◆ **Requirement**: Rewrite the lines below, replacing "Shopping Cart" with "Basket" and changing nothing else. Leave the pictures out.
^^^^^^^^
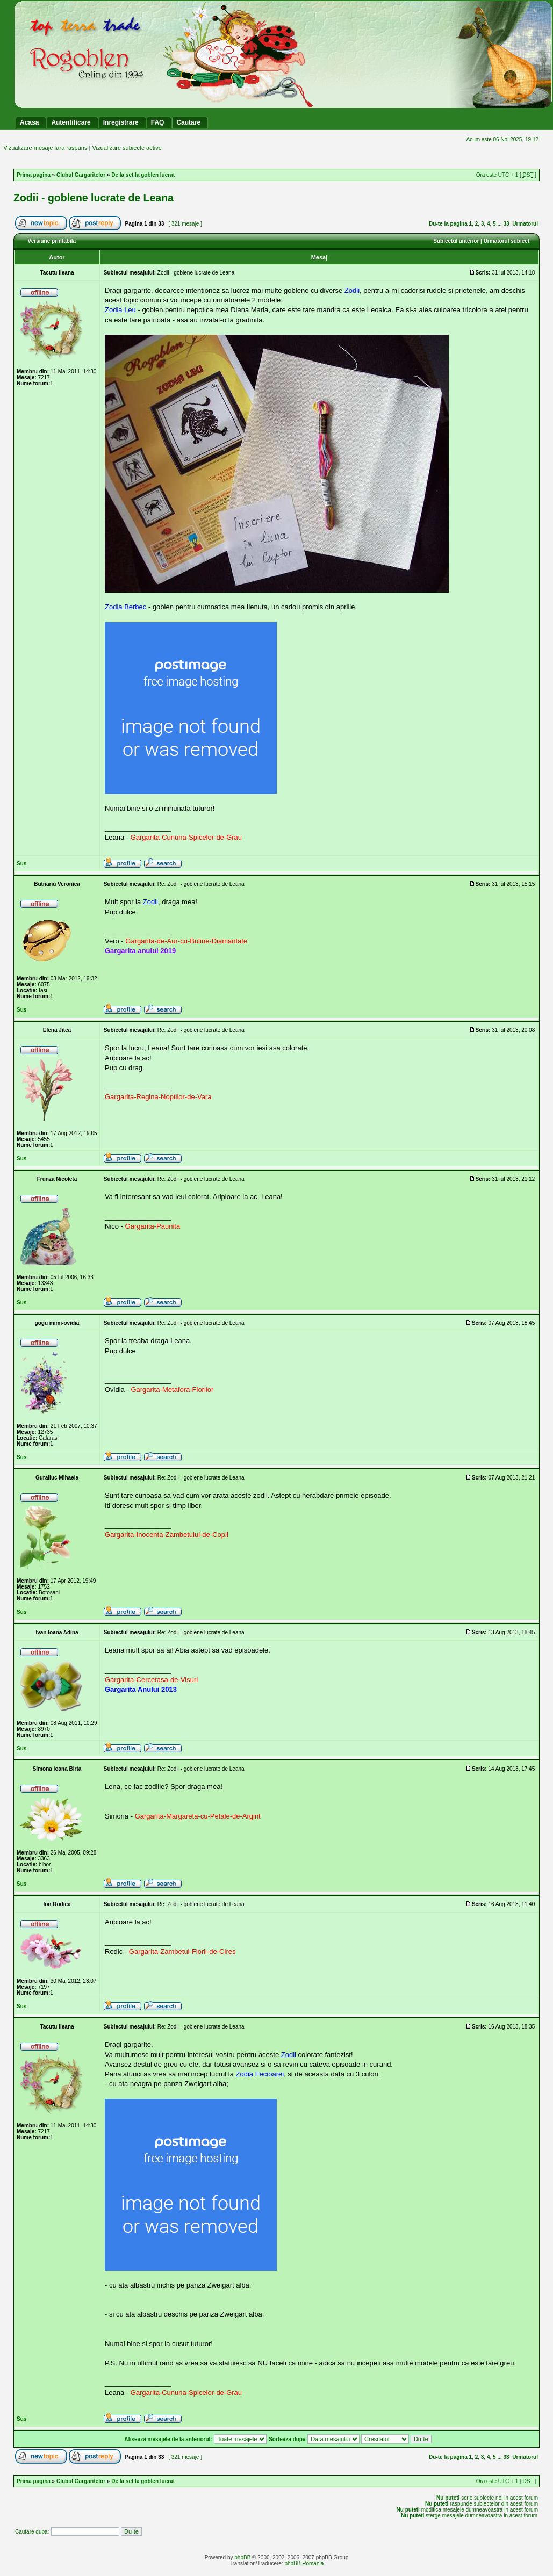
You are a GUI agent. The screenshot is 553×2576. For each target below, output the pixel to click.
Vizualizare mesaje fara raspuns (45, 148)
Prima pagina (34, 175)
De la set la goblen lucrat (143, 175)
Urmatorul (525, 224)
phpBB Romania (304, 2563)
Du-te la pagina (448, 224)
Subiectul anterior (456, 241)
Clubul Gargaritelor (80, 175)
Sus (21, 864)
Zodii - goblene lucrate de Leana (93, 198)
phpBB (242, 2557)
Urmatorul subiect (507, 241)
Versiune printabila (52, 241)
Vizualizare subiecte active (126, 148)
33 (506, 224)
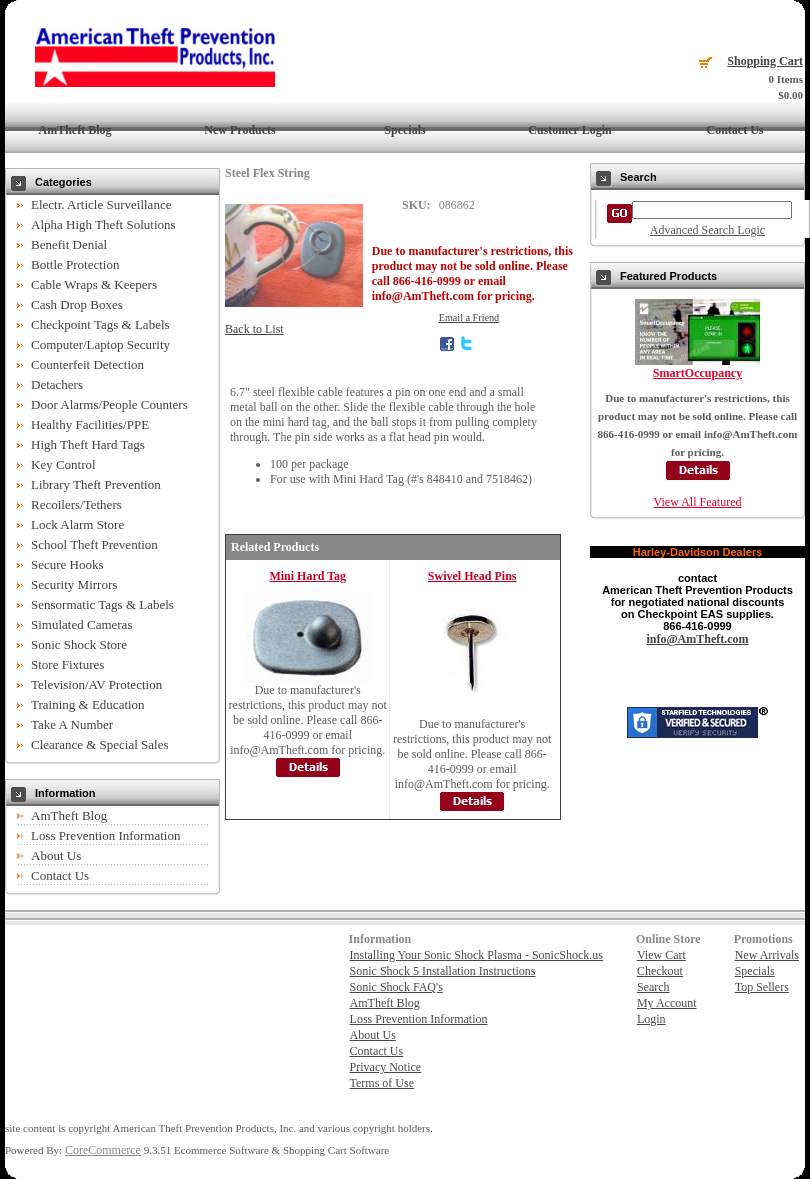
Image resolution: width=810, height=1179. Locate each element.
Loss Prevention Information (105, 835)
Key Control (63, 464)
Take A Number (72, 724)
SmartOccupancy (697, 373)
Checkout (660, 971)
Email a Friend (469, 317)
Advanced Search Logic (707, 230)
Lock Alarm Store (77, 524)
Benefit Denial (69, 244)
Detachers (57, 384)
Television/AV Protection (96, 684)
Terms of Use (382, 1083)
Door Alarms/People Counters (109, 404)
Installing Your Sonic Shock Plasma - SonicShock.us (476, 955)
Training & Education (88, 704)
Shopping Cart (765, 61)
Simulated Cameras (81, 624)
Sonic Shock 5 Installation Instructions (443, 971)
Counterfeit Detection (87, 364)
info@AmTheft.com (697, 639)
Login (651, 1019)
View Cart (661, 955)
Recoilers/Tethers (76, 504)
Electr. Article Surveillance (101, 204)
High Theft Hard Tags (88, 444)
^^^^^^^^
◆ **Solution to the problem**:
You are a GUI agent. The screenshot is 553×2576. For each target below, output the pixel to click.
Vizualizare mesaje fara raspuns (45, 148)
Prima pagina (34, 175)
De la set la goblen lucrat (143, 175)
Urmatorul (525, 224)
phpBB Romania (304, 2563)
Du-te la pagina (448, 224)
Subiectul anterior (456, 241)
Clubul Gargaritelor (80, 175)
Sus (21, 864)
Zodii - goblene lucrate de Leana (93, 198)
phpBB (242, 2557)
Urmatorul subiect (507, 241)
Versiune printabila (52, 241)
Vizualizare subiecte active (126, 148)
33 (506, 224)
Image resolution: width=810, height=1179. Locate each element.
Loss Prevention Information (105, 835)
Key Control (63, 464)
Take A Number (72, 724)
SmartOccupancy (697, 373)
Checkout (660, 971)
Email a Friend (469, 317)
Advanced Search Logic (707, 230)
Lock Alarm Store (77, 524)
Benefit Denial (69, 244)
Detachers (57, 384)
Television/AV Protection (96, 684)
Terms of Use (382, 1083)
Door Alarms/People Counters (109, 404)
Installing Your Sonic Shock Plasma - SonicShock.us (476, 955)
Training & Education (88, 704)
Basket (765, 61)
Simulated Cameras (81, 624)
Sonic Shock 5 Installation Instructions (443, 971)
Counterfeit Detection (87, 364)
info@AmTheft.com (697, 639)
Login (651, 1019)
View Cart (661, 955)
Recoilers/Tethers (76, 504)
Electr. Article Surveillance (101, 204)
High Theft Hard Tags (88, 444)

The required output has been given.